Fear of the void
[Posted June 9, 2004 by corbet]
When a kernel development project lives outside of the mainline kernel tree
for a long time, it often picks up its own coding conventions which do not
always match well with the kernel as a whole. One such project is the ALSA
sound system, which was developed independently for years until it reached
a state where it seemed ready to replace the old OSS drivers; it was merged
in 2.5. Now some of the kernel developers are taking a look at the ALSA
code and finding things which would, most likely, not have survived for
long had ALSA been an in-tree development from the beginning.
One of those is the ALSA convention for dealing with driver-private data.
Many structures and callbacks in the kernel support the passing of private
data; this is accomplished by way of a void * pointer.
Creators and users of private data passed in this way are responsible for
knowing what kind of structure is being dealt with and performing the
appropriate casts. In general, this mechanism works well; there have been
very few bugs resulting from confusion over the type of a private data
pointer.
Even so,
the ALSA developers took some extra steps to ensure that errors do not
creep in when private data is passed around; their conventions are documented
in the ALSA driver writing manual. In brief, it works as follows. The
first step is to define a structure to be used as private data, create a
type for it, and assign a magic number; the code tends to look like this:
typedef struct { /* ... */ } funky_struct_t;
#define funky_struct_t_magic 0x19980122
The value of the magic number is arbitrary (but should be unique); the name
must match the defined type of the structure, however.
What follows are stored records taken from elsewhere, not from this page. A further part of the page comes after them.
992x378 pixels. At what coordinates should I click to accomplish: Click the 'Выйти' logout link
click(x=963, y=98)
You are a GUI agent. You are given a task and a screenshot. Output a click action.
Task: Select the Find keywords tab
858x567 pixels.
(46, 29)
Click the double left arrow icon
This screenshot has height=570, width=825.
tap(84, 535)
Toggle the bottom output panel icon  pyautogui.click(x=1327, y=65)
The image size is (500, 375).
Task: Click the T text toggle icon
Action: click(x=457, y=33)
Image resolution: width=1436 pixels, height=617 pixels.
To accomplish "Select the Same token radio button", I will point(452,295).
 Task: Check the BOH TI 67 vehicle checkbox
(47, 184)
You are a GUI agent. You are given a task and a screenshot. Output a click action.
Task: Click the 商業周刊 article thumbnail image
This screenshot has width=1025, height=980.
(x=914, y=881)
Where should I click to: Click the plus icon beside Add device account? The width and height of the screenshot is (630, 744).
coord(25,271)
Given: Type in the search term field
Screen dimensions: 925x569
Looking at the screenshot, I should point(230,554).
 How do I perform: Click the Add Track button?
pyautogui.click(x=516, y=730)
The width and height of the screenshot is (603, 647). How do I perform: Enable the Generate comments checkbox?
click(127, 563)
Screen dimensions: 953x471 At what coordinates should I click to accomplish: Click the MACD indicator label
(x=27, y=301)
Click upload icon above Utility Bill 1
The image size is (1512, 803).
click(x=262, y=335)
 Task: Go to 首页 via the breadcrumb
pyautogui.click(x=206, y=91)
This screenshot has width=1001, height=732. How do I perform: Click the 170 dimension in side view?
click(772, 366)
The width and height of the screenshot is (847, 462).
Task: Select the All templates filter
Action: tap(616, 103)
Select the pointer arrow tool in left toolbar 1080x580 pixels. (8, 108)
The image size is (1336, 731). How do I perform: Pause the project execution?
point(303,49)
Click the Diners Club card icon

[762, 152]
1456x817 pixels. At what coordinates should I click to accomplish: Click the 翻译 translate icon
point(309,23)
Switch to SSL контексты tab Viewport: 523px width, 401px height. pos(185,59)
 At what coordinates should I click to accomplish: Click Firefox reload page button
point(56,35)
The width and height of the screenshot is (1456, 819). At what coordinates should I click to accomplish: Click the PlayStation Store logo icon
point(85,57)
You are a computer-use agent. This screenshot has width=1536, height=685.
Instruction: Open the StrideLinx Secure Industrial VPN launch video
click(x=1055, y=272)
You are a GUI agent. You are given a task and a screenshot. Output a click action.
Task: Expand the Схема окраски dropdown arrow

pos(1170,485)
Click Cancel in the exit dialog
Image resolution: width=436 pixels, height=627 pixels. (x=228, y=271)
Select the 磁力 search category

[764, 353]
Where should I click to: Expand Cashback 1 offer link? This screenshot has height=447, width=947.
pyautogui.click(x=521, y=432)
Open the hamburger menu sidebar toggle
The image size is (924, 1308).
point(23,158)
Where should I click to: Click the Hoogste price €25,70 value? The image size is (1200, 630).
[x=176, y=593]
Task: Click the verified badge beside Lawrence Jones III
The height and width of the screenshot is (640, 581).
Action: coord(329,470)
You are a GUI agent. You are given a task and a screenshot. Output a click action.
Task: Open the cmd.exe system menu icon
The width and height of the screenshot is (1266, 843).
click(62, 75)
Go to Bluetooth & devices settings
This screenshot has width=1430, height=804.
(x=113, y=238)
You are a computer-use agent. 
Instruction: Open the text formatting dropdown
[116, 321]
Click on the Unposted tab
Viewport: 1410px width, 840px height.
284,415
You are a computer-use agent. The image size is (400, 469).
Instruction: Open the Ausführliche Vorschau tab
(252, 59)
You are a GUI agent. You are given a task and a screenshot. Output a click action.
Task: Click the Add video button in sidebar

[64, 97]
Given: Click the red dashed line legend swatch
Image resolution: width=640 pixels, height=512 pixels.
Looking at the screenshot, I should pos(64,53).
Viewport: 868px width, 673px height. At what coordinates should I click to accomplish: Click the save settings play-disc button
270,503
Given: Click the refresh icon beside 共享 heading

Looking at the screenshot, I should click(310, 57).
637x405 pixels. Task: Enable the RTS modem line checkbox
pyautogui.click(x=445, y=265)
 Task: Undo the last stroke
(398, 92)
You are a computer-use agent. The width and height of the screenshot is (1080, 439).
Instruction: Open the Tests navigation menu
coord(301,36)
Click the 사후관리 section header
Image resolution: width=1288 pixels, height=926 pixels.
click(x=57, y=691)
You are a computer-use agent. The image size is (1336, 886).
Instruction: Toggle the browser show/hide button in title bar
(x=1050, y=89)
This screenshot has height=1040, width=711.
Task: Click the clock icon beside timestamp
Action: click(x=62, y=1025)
When one of these structures is to be allocated, one of the following
macros must
be used:
void *snd_magic_kmalloc(type, unsigned int extra-data,
unsigned int flags);
void *snd_magic_kcalloc(type, unsigned int extra-data,
unsigned int flags);
The second version simply zeroes out the memory before returning it. Both
versions allocate some extra space to store the magic number, thus
identifying the allocated memory as holding a structure of the given type.
When one of these structures is to be obtained from a void *
private data pointer, the cast must be done in a special way:
funky_struct_t *mydata;
mydata = snd_magic_cast(funky_struct_t, void_pointer, return -ESCREWEDUP);
This macro will ensure that the types match; the final parameter is a line
of C code to be executed should a mismatch occur. There is also, of
course, a snd_magic_kfree() for freeing these structures.
Attention was recently drawn to these conventions as part of an unrelated
critique of the ALSA code. The kernel hackers, as a whole, do not like
the "snd_magic_" macros; they feel that the rest of the kernel has
gotten by just fine without that sort of infrastructure. It has also been
noted that this kind of checking, if it is determined to be useful, should
really be part of the central memory allocator rather than being specific
to one subsystem.
In response to the discussion, one energetic hacker has already sent out a set of patches removing most of the ALSA
"magic" framework. ALSA maintainer Jaroslav Kysela has requested that they not be applied at this time, however;
the ALSA team would like to figure out how best to clean up that code on
its own. This effort may involve simply removing it, or replacing it with a less "magic" mechanism.
One way or another, the ALSA code in the future will likely look more like
the rest of the kernel than it does now.